ÜÇ KIZ
Biraz para kazanmak, biraz el aleme karışmak, biraz gözlem yapmak... Yine sınavdayım.
Bu kez Açık Öğretim Liseliler sınavında. Henüz öğrenciler gelmedi. Gözetmen kızla sesimiz boş sınıfta yankıyor. Okulun 12. sınıf şubelerinden biri. Öğrenciler mezun olurlarken kendilerinden iz bırakmışlar. Duvarları karalamışlar; pencerenin alt kenarlarında, yazı tahtasının yan kısmında, kapı pervazında yazılar. Birçok yerde üç kız ismi. Birlikte yazılmış. Belki beş altı yerde. Bazıları yan yana, bazıları alt alta. Birinde sadece baş harfler yazılmış. Birinde önce isimlerin baş harfleri sonra soyadların baş harfleri alt alta dizilmiş. Üç kız, ayrılmaz üçlü, üç ahbap çavuş: Meral Arslan, Gülten Bahadır, Aleyna Gemici (isimleri değiştirdim)…

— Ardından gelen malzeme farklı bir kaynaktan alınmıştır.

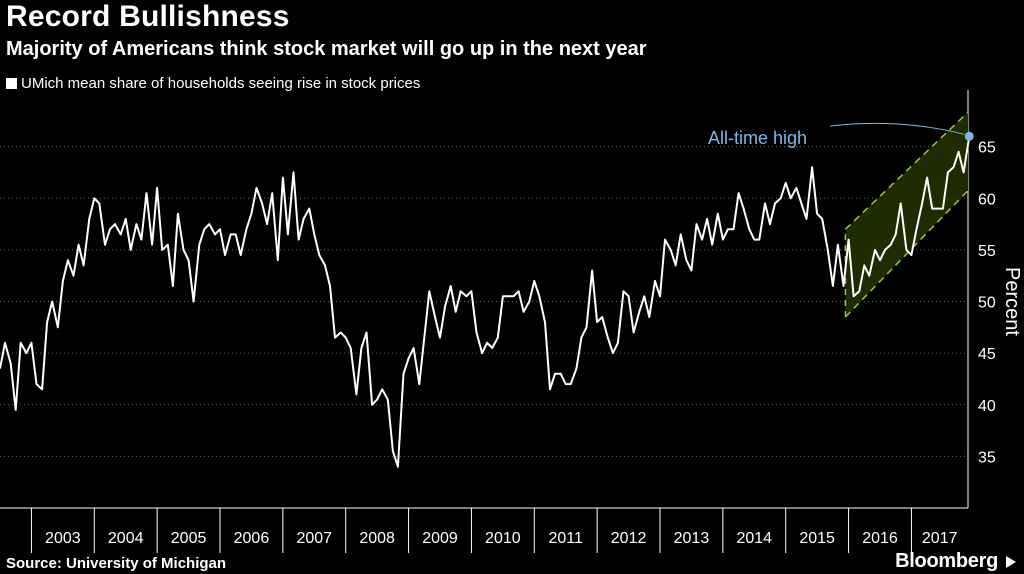 This screenshot has height=574, width=1024. Describe the element at coordinates (897, 128) in the screenshot. I see `annotation-leader` at that location.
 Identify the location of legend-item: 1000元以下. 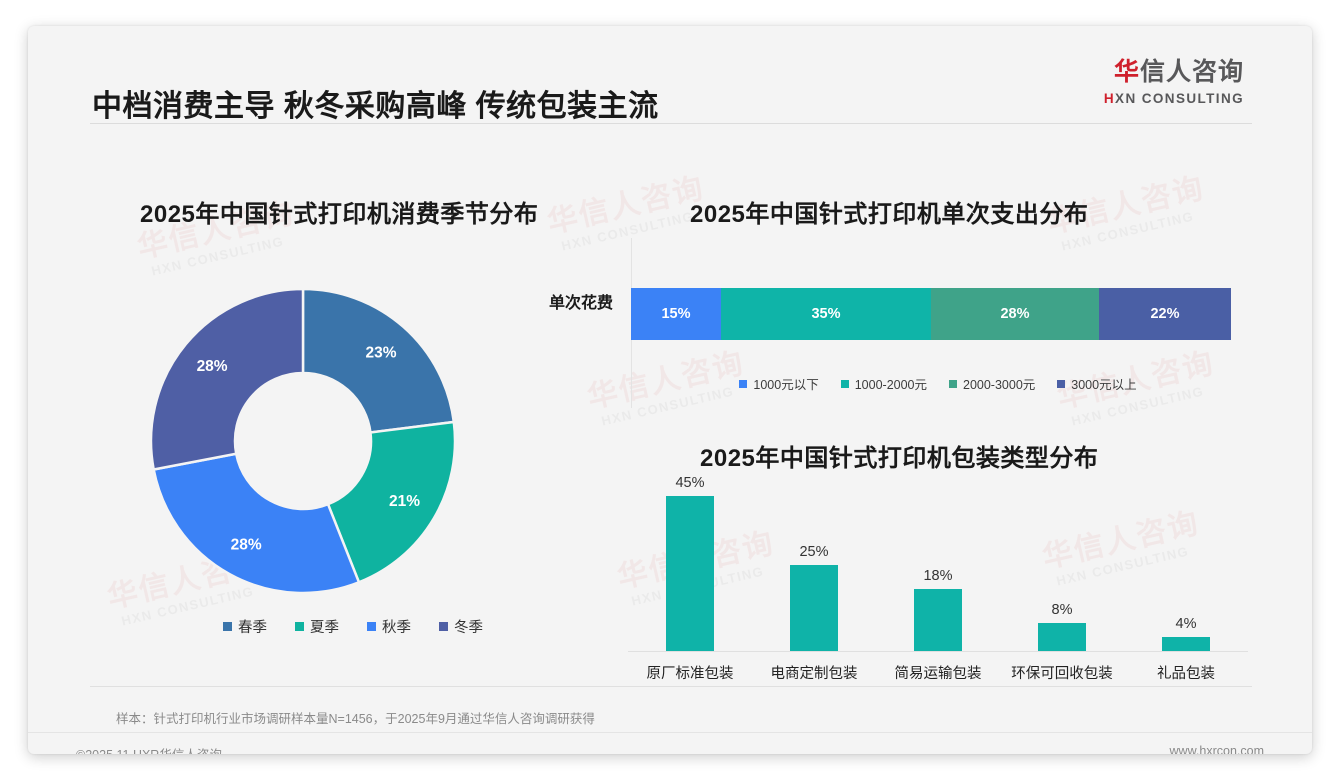
(779, 384).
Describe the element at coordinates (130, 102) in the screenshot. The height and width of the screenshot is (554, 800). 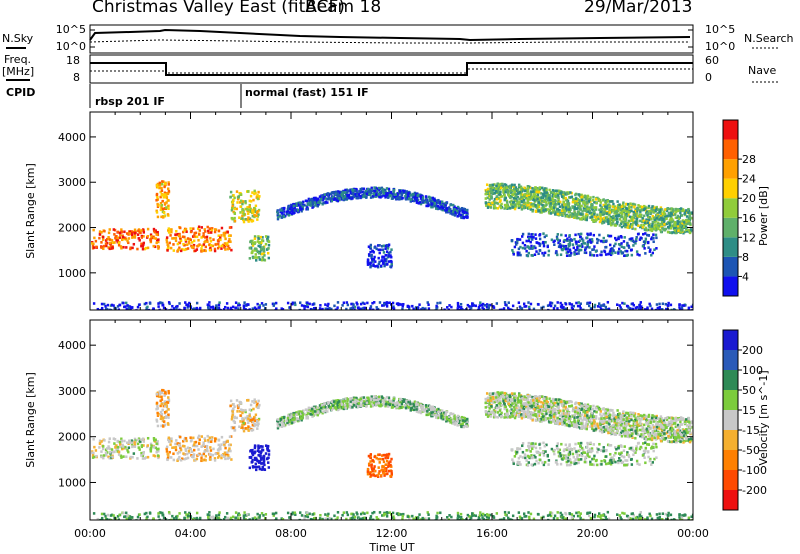
I see `cpid-mode-1: rbsp 201 IF` at that location.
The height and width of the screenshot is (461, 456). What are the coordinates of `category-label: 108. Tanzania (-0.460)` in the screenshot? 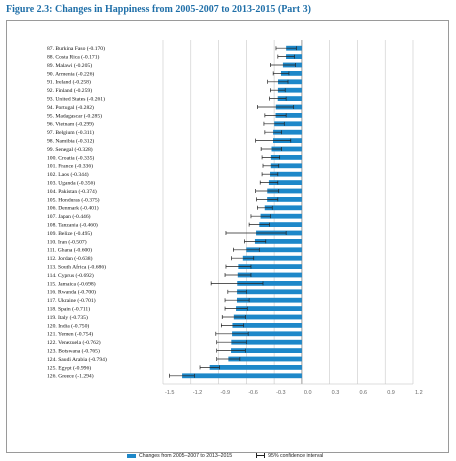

Üçlü ilişkilerde biri çöpçatan, diğer ikisi
arkadaştır. Çöpçatan yerine harcı atan da diyebiliriz. Hatta adlandıran. Demek
istediğim üç olmak içlerinden sadece birinin derdi. Bu üç kızın ismini yazan her
kimse aynı siyah tahta kalemini kullanmış. Yazı karakteri aynı. Aynı gün
yazılmış olabilir. Buradan ilk veri yazanın aynı kişi olduğu. Yani yazan tek
kişiyken biz üçlü görüyoruz. Ya da tek kişi üçlü görünmek istiyor.
Yazan
hangisi? Gözetmen kıza soruyorum bunu ama ben de düşünüyorum. Doğaçlama
yapıyorum: Bence Meral Arslan yazmış diyorum. Harflere dikkat edin, G harfi birinin
isminin baş harfi, diğerinin soyadının. G harfi birinde normal, diğerinde orak
biçiminde. Orak biçimi bir harf karakteri mi, yoksa özensizlik mi? Bence
özensizlik. Gözetmen kıza diğer yazıları da gösteriyorum, bakın burada da böyle.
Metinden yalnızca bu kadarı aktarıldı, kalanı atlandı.